MacBook Air 11 ultimate + Windows 7 bootcamp or VMWare?

Discussion in 'Windows, Linux & Others on the Mac' started by jhatz, May 14, 2011.

  1. jhatz macrumors member

    Jun 26, 2010
    Hey guys.

    I just got a MBA 11" ultimate and I wanna fool around with some windows (yuk). I was looking to put on Windows 7 because it seems to be supported with Apple.

    My questions are: What is preferred, installing Windows 7 as a virtual machine through VMWare Fusion or creating a boot camp partition and then accessing the boot camp partition through VMWare Fusion?

    Also, where are the benefits of one vs. the other? I searched for a while around google and here and didn't get the answer I was looking for. Anyone here have experience with my setup and have input?

    Finally, on a side note: I don't have a superdrive, what would be my options for doing the Windows 7 installation? Should I shell out the dough for one? Or do I have other options.

    Thanks in advance.
  2. francis21 macrumors member

    May 2, 2011
    Mississauga, ON, Canada
    Here are some of my answers for all of your questions:

    First off, using virtualization software programs versus Boot Camp provide you with their own advantages/disadvantages. It all depends on your needs.

    VMs or Virtual Machines allow you to access multiple OS, or in your case - Windows 7, within your Mac OS X desktop. You can use VM at the same time with your Mac OS X without having to reboot/restart your computer. Furthermore, virtualization programs such as Parallels and VMWare Fusion allow you to provide Unity (i.e. VMWare Fusion) or Coherence (i.e. Parallels), so that you can use your Windows programs seamlessly with your Mac OS X.

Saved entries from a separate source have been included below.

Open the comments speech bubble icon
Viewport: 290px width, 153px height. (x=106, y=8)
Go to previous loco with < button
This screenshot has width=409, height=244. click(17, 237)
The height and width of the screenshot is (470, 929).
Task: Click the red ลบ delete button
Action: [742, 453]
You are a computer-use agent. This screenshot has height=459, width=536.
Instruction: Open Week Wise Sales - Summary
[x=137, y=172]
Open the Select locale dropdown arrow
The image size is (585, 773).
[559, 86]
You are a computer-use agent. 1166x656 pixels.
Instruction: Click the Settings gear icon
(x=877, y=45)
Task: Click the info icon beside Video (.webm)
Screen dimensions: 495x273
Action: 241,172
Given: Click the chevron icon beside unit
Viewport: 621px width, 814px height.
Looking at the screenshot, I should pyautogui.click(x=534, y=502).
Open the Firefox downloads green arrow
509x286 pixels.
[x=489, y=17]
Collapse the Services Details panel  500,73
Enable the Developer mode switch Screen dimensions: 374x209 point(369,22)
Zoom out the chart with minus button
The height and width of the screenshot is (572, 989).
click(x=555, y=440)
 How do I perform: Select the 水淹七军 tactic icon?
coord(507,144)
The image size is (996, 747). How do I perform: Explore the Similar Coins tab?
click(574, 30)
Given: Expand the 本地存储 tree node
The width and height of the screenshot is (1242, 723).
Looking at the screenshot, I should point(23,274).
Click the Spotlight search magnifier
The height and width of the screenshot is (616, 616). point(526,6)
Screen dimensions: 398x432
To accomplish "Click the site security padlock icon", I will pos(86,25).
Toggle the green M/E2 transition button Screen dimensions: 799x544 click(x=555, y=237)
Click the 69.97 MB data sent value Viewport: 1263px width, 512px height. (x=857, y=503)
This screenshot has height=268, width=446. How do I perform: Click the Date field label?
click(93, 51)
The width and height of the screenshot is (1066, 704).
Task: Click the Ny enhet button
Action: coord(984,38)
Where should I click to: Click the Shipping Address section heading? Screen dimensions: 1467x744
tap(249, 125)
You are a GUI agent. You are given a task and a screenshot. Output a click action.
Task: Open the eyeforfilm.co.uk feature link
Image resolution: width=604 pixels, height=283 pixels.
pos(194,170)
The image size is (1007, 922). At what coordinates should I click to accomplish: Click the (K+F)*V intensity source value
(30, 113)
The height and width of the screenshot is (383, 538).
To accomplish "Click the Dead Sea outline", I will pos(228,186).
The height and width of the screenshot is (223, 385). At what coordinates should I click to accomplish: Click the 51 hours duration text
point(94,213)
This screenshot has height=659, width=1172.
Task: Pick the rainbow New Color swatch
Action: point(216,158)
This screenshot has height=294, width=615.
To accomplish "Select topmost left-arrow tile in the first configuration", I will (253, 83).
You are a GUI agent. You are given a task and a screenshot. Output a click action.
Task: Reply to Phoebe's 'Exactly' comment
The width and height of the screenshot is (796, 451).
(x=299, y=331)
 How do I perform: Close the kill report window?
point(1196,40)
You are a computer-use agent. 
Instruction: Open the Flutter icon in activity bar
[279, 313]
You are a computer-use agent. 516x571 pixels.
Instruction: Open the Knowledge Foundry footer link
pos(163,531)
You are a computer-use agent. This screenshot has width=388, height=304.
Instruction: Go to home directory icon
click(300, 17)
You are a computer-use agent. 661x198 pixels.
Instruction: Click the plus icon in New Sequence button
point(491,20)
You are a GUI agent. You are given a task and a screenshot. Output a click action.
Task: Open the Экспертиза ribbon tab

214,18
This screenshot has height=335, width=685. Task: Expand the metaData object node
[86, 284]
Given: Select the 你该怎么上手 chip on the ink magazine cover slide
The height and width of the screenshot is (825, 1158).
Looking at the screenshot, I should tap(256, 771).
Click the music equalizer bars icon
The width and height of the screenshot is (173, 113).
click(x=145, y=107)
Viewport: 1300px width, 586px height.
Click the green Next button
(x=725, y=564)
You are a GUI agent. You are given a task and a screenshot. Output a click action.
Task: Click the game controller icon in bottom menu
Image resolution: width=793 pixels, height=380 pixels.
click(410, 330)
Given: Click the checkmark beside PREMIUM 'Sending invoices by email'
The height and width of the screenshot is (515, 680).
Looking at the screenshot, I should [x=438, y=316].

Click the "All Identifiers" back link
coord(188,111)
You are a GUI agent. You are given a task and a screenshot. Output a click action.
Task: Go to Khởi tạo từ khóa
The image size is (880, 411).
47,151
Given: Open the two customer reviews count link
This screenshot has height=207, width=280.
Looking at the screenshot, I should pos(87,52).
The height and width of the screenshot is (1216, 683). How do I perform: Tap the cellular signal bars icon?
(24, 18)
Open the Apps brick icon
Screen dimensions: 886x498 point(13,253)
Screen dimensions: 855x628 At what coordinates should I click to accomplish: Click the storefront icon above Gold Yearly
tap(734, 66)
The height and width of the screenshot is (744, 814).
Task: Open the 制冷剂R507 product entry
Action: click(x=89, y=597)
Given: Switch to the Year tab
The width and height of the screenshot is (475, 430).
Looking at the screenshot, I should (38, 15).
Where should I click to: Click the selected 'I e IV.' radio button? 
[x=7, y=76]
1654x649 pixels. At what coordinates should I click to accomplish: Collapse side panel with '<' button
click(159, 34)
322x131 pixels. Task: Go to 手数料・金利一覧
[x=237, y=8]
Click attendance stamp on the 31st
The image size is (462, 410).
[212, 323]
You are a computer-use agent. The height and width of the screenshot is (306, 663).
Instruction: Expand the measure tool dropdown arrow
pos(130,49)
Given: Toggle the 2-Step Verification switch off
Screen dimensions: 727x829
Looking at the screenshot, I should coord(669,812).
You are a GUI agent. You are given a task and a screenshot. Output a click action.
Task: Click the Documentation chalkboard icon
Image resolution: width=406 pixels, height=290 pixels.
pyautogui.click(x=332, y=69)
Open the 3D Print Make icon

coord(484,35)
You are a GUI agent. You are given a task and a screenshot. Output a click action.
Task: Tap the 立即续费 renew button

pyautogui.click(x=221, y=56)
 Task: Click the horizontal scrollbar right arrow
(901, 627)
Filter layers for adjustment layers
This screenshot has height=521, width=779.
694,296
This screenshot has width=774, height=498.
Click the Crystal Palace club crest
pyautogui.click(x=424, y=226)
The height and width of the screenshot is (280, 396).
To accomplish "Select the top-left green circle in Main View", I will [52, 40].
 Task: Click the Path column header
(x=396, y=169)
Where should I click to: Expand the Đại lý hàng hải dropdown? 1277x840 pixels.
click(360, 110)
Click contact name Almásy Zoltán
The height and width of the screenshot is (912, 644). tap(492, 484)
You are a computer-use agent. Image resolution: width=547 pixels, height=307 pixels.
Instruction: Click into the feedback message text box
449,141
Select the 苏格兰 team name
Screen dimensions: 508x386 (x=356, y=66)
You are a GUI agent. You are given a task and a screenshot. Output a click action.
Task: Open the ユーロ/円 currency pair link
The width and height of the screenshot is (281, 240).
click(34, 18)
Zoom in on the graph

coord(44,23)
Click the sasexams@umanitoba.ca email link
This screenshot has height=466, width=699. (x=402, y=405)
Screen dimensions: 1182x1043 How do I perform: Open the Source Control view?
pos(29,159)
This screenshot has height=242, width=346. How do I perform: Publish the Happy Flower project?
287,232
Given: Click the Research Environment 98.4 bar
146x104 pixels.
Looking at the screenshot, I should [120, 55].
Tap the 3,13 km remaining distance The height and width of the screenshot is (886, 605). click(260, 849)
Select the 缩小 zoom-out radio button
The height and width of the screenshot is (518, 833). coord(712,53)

    Meanwhile, Boot Camp allows you to run Windows OS natively . Furthermore, all of your hardware resources are dedicated to Windows. With that advantage, you can perform some gaming (well, it all depends on your computer specifications) in a Boot Camp partition. However, you lose the ability to use simple Windows programs within your Mac OS X desktop.

    Fortunately, both Parallels and VMWare Fusion allow you to import your Boot Camp partition so that you can access your software programs easily within Mac OS X.

    So I suggest you, if you want, you can create a Boot Camp partition (if you're doing some gaming or you really need the full horsepower of your MBA to run some CPU-intense programs) and use a virtualization program to access other software programs from your Boot Camp partition easily.

    Most likely, I would suggest you getting a SuperDrive or some other removable CD Drive so that you can boot off of your Windows CD. I heard from others that you can boot off of an ISO image file to Windows CD, when you're installing it through Boot Camp - not sure about that.

    I hope this helps you. :D
  3. jhatz thread starter macrumors member

    Jun 26, 2010
    Great post. I wish more people were as thorough as you. You answered everything for me.

    Seems I will probably have enough hard drive space so I will most likely create a boot camp partition and access it normally through boot camp for intense windows gaming and through VMWare when I just need quick Windows access.

    Thanks so much!
  4. Ancaster macrumors member

    Sep 10, 2010
    Sorry for the mini-hijack and necro bump...

    Last night, I got Windows 7 stripped down version working on vmw 3.1.3, 2010 MBA 1.4 2GB RAM, 64GB. I have 23GB of free space.

    It's only for some real estate programs.

    I noticed vmw is not supported yet on LionGM as it probably can't say until official release.

    Should I foresee any problems in performance down the road considering that's all the vmware is used for?